(RECORDS FOR PROCESSING Opens)

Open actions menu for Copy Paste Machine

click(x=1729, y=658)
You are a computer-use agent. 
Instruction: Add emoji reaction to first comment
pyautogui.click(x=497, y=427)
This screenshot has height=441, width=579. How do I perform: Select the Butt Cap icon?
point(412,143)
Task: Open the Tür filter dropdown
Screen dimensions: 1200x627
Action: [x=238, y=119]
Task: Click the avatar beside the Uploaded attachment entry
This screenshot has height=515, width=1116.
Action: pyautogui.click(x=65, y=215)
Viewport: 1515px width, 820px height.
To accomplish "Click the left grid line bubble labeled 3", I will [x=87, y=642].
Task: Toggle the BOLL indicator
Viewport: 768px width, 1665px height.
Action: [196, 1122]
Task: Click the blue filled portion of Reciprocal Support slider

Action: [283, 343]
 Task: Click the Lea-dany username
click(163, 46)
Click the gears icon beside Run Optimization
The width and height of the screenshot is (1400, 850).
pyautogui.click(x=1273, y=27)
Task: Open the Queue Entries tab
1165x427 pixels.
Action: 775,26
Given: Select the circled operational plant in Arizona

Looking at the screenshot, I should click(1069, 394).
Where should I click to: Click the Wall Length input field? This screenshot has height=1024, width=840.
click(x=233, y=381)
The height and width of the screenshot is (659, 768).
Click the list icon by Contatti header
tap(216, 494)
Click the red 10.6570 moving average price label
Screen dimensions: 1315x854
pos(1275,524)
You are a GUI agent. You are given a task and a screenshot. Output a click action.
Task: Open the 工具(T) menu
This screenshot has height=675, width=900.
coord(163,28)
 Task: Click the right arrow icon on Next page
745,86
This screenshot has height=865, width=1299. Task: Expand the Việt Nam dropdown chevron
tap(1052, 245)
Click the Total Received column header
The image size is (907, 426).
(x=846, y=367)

(RECORDS FOR PROCESSING Closes)

If a line in the entries contains "beside", copy it.

Task: Click the avatar beside the Uploaded attachment entry
Click the gears icon beside Run Optimization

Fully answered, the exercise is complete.